La La Land

Crítica de Hugo Fernando Sánchez - Subjetiva

POLVO DE ESTRELLAS

En pleno cortejo, recorriendo las calles de mentira y las escenografías vacías de los estudios Warner Bros., el músico Sebastián le dice a la actriz en progreso Mia, “Se venera todo y no se valora nada”, una visión amarga y descarnada de lo que piensa sobre su adorado jazz, tan respetado como olvidado, o en el mejor de los casos, destinado a que lo disfruten solo los entendidos.

Esa línea de diálogo bien puede aplicarse al musical, amado y denostado por igual, un género casi en desuso al que se recurre en contadísimos casos -recientemente en ¡Salve Cesar!, el desaforado homenaje al Hollywood de los estudios, los hermanos Coen incluyeron un nUmerito protagonizado por Channing Tatum-, así que realizar un musical en el presente, que transcurra en el presente y sea efectivo para el público del presente, representa una empresa ardua. La La Land cumple con ese objetivo y el responsable es Damien Chazelle (32), la nueva estrella fulgurante en el firmamento de la industria del cine, el chico que quieren todos, el que se probó con éxito en la bella Guy and Madeline on a Park Bench y que con Whiplash, oda al sacrificio, a la rivalidad maestro-alumno y a la autoflagelación, empezó a jugar en las grandes ligas en serio.

Chazelle es astuto y hay que reconocerlo cuando lo primero que hace es escribir y hacer una apuesta de autocelebración de Hollywwod, la fabrica de sueños, bla, bla, bla. Y justamente, siguiendo con el precepto que de alguna manera el musical es la idealización del cine, abre con un numerazo que transcurre en una autopista atestada, llena de jóvenes en sus Prius de bajo consumo y claro, el deseo de todos y cada uno de triunfar, ser parte de la industria, gustosos insumos para la fabrica de fantasías y anhelos de buena parte del planeta.

Y sigue, ubica en la secuencia a Sebastian (Ryan Gosling), un eximio pianista de jazz que sobrevive como puede mientras pelea por lo suyo en la gran ciudad y a Mia (Emma Stone), que atiende el bar de la Warner (no, sutil no es pero si funcional a la historia) y se sostiene a base de casting, rechazos y esperanza su sueño de ser actriz.

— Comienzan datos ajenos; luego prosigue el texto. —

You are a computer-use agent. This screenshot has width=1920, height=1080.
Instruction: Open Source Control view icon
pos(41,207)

La historia de amor nace, progresa, se sostiene, muere y se mantiene por siempre a pesar de los tropiezos y la vida, que es dura e injusta.

Por supuesto, está Emma Stone, con el exacto timing para la comedia y el drama, una actriz talentosa que bien puede lucir desamparada, una mujer que cumple el precepto ese de solo soy una chica pidiéndole a un chico que la quieran y al instante, mostrarse bella e inalcanzable, una estrella indiscutible. Y junto a ella Ryan Gosling, con todas sus cualidades de galán clásico en su punto máximo, tanto que por caso, roza el charme de Cary Grant.

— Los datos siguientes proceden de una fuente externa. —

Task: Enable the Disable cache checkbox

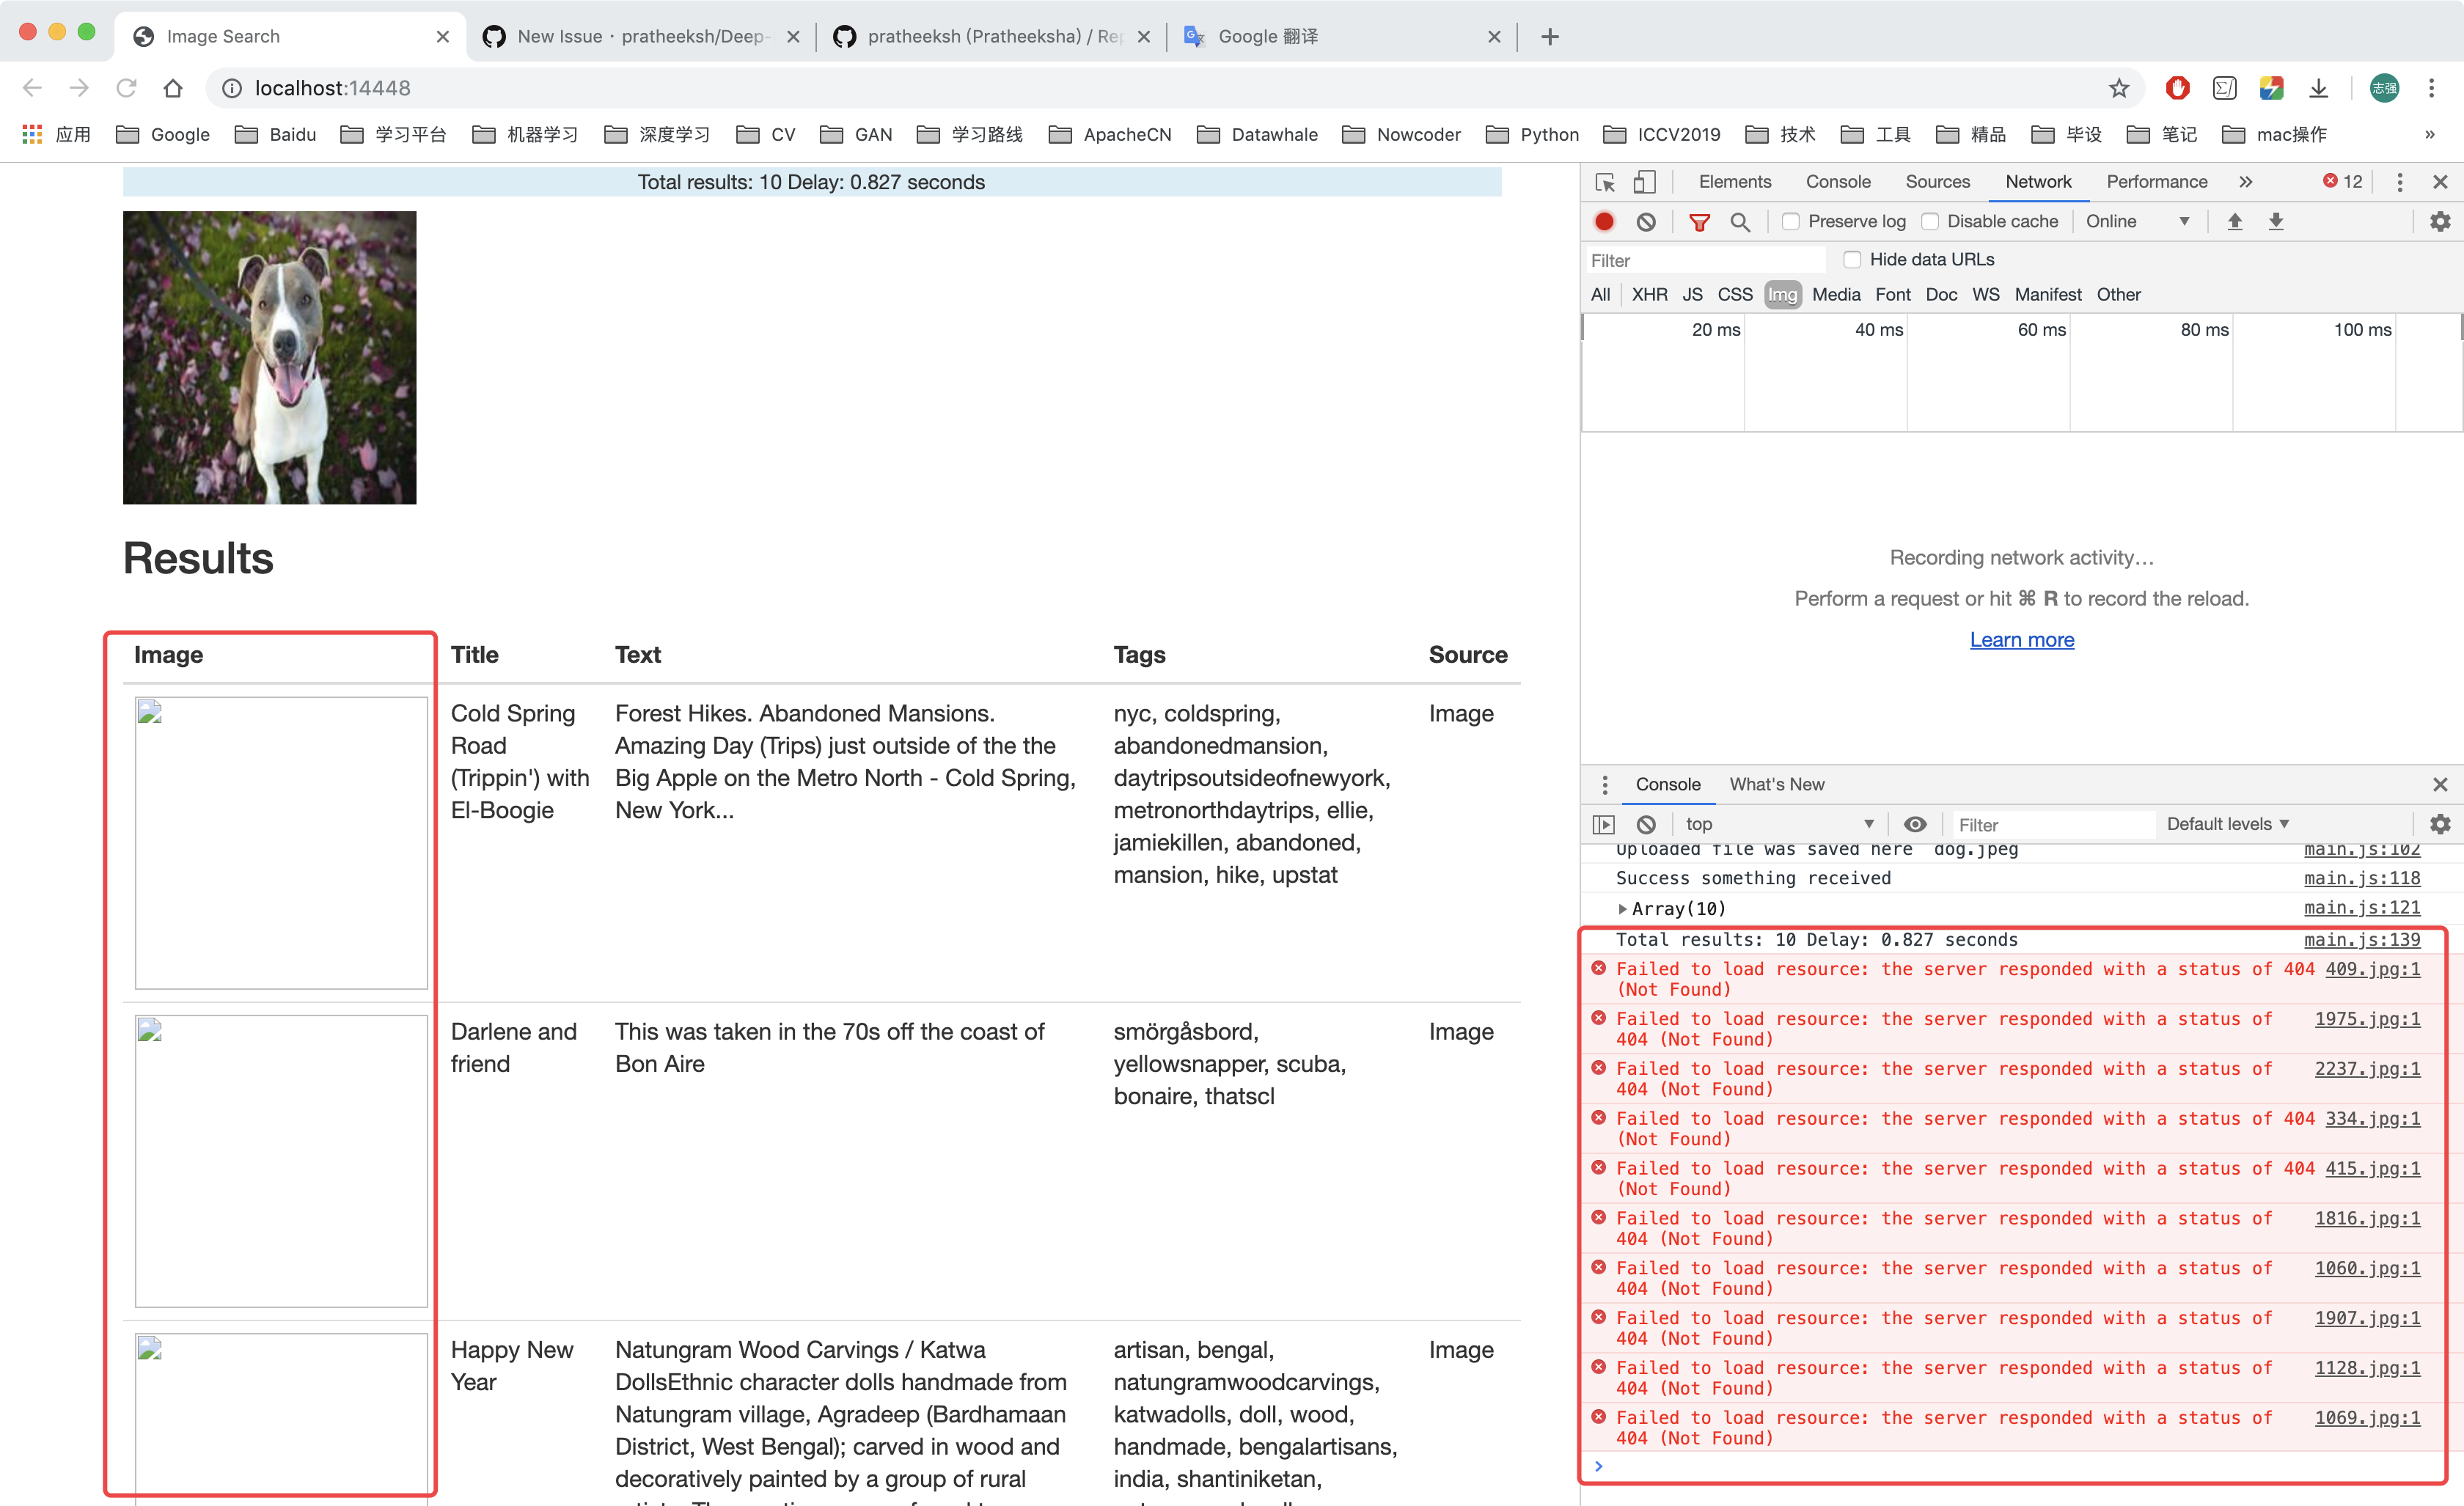Action: coord(1930,222)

Entonces queda el musical y Damien Chazelle va por todo: Cantando bajo la lluvia (Stanley Donen y Gene Kelly, 1952), Los paraguas de Cherburgo (Jacques Demy, 1964), La cenicienta en París (Stanley Donen, 1957), La bella durmiente (Eric Larson, Wolfgang Reitherman, 1959), Rebelde sin causa (Nicholas Ray, 1955), y así. Y pétalos, estrellas, bares soñados, vestuario vintage, soñar, ganas de vivir, triunfar, todo, pero todo el imaginario Hollywoodense está plasmado en La La Land, casi como si Chazelle fuera una versión actualizada y definitivamente menos filosa de Quentin Tarantino, que saquea en las existencias del cine para las nuevas generaciones.

Poco más de dos horas dura el logrado tributo, pero en la última parte el relato olvida sus propia dinámica musical y se concentra en el drama. Una lástima, porque todo lo anterior era parte una sofisticada e inteligente puesta del artificio y de la belleza del género, que se mantiene ahí, a la espera de nuevas relecturas.

LA LA LAND: UNA HISTORIA DE AMOR
La La Land. Estados Unidos, 2016.
Guión y dirección: Damien Chazelle. Intérpretes: Ryan Gosling, Emma Stone, J.K. Simmons, John Legend y Rosemarie De Witt. Fotografía: Linus Sandgren. Música: Justin Hurwitz. Edición: Tom Cross. Diseño de producción: David Wasco. Duración: 128 minutos.